DOCUMENT EXTRACT —

Tips for Adulthood: Five Things I Learned From My Grandmother

Each Wednesday I offer tips for adulthood. This week’s list comes from my late Grandmother – Grandma Boylan – a wizened old Irish lady with a quick wit and often acerbic tongue. She died about 15 years ago, but  in my family we all still quote her regularly. Here are some of her favorite maxims for everyday life:

1. Hunger Makes Good Sauce. This is the most intuitive of the lot:  if you’re starving, you’ll eat anything.

2. An Hour Before Twelve Is Worth Two After. I don’t think that this one really hit home until after I was in my 30s (which was perhaps around the time that I stopped routinely going to bed after midnight). But Lord knows it’s true. No matter how many hours you sleep, you’ll feel twice as badly in the morning if you go to bed after 12.

COLLECTED DATA —
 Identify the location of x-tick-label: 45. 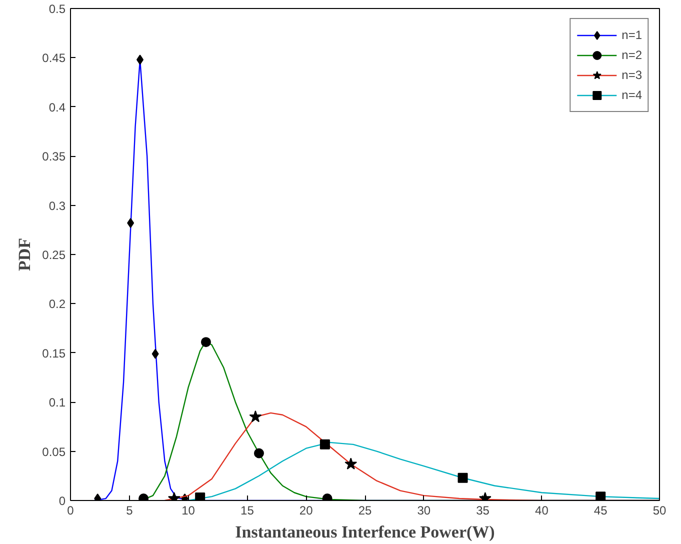
(601, 511).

EXERCISE —
Copy out, word for word, the full text about the grandmother's maxims shown above the listing.

RESULT FOR THIS EXERCISE —
Tips for Adulthood: Five Things I Learned From My Grandmother

Each Wednesday I offer tips for adulthood. This week’s list comes from my late Grandmother – Grandma Boylan – a wizened old Irish lady with a quick wit and often acerbic tongue. She died about 15 years ago, but  in my family we all still quote her regularly. Here are some of her favorite maxims for everyday life:

1. Hunger Makes Good Sauce. This is the most intuitive of the lot:  if you’re starving, you’ll eat anything.

2. An Hour Before Twelve Is Worth Two After. I don’t think that this one really hit home until after I was in my 30s (which was perhaps around the time that I stopped routinely going to bed after midnight). But Lord knows it’s true. No matter how many hours you sleep, you’ll feel twice as badly in the morning if you go to bed after 12.